Following the match, which was broadcast live on television here in South Africa, head coach Bryan Scales and captain Christian Sady were interviewed as part of the postgame coverage. The group then headed to the locker room to change, returning to the field after for the opening ceremonies. As part of the ceremony, all of the teams were welcomed and were treated to a performance by a zulu dance troupe.
Upon returning to the hotel, the team held a quick regeneration session in the pool. Finally, everyone met back up for dinner and a team meeting before spending some time unwinding before bed.
The Revolution Under-16 squad arrived in South Africa early this morning after a long day of travel. Players and staff met at Gillette Stadium at 4 a.m. on Saturday, before bussing down to New York to catch a direct flight to Johannesburg. 14.5 hours later, the group collected their bags at O.R. Tambo International Airport and after Head Coach Bryan Scales conducted a flash interview for the Future Champions Gauteng tournament website, hopped on a bus – complete with police escort – to the hotel.

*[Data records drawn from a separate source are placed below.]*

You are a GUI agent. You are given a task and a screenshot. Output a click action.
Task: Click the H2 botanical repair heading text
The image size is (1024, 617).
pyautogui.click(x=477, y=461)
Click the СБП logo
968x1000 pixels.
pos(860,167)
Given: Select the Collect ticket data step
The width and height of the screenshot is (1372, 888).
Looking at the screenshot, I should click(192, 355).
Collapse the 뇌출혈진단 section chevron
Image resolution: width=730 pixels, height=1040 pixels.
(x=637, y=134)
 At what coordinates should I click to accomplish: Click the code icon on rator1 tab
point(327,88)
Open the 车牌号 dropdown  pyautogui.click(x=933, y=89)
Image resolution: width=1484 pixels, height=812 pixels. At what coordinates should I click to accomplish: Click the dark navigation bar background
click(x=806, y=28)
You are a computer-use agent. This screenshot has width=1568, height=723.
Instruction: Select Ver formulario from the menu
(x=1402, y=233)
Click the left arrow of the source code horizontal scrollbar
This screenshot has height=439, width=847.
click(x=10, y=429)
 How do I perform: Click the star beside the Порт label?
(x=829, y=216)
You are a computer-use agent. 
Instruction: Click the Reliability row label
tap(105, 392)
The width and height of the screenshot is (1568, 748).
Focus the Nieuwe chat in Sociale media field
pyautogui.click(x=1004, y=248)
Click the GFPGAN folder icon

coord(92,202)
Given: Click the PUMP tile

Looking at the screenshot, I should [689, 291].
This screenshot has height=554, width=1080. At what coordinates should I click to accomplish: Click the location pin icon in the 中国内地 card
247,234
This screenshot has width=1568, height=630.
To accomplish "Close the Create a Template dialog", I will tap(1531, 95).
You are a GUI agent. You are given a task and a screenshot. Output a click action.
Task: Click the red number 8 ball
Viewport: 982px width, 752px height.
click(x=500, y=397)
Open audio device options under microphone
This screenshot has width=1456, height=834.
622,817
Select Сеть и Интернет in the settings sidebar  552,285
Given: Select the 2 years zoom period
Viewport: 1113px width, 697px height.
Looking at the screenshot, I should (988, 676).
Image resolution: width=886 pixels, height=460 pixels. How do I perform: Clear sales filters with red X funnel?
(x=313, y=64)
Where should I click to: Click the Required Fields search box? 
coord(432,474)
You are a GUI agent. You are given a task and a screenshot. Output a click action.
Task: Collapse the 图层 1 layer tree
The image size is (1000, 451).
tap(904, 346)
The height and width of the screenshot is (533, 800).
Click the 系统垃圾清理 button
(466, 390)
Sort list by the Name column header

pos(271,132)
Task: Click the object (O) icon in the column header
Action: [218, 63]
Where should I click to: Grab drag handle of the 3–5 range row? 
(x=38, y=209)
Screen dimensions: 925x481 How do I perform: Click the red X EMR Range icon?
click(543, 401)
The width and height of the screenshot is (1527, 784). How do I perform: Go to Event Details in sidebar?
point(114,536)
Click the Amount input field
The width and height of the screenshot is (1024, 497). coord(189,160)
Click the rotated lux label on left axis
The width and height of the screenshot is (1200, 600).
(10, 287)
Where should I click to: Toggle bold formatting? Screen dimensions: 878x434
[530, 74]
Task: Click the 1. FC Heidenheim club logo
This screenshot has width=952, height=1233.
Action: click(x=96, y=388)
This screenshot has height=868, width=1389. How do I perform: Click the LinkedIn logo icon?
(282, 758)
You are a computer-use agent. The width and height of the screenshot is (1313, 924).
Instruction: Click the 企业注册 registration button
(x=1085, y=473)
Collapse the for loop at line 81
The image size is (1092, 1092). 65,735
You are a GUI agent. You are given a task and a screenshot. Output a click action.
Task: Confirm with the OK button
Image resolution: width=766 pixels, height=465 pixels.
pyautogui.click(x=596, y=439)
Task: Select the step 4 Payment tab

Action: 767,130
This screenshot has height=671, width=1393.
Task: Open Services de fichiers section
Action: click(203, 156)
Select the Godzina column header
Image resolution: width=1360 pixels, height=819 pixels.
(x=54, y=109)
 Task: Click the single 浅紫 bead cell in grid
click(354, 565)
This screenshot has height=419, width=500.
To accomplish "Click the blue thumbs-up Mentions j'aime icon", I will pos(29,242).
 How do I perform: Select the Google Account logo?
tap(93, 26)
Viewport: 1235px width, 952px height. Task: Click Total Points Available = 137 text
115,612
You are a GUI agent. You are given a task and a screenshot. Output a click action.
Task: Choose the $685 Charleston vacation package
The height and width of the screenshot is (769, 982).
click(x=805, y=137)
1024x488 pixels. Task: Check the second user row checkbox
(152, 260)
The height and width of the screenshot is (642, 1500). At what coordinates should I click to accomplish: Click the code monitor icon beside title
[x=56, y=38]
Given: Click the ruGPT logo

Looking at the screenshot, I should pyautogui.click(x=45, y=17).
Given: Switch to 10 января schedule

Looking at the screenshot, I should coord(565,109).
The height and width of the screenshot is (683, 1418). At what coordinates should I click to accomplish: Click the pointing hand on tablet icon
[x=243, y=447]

After several meetings with tournament officials and team staff, the players went up to their rooms to unpack before a quick stretch and prehabilitation session. Lunch followed shortly after in one of the hotel’s restaurants, and nearly everyone then took the opportunity to battle their jetlag with a nap.
Ahead of dinner, the group went for a walk around the hotel’s surrounding area, which we learned is near a university. Following our return, first-year Rev Guy Kabala shared a nice moment with his sisters, who he met up with briefly for the first time in six years.
Dinner was held in a second restaurant at the hotel and the team met after to discuss logistics for Monday – the first game day of the tournament. The rest of the night will continue to be low key as players continue to prepare.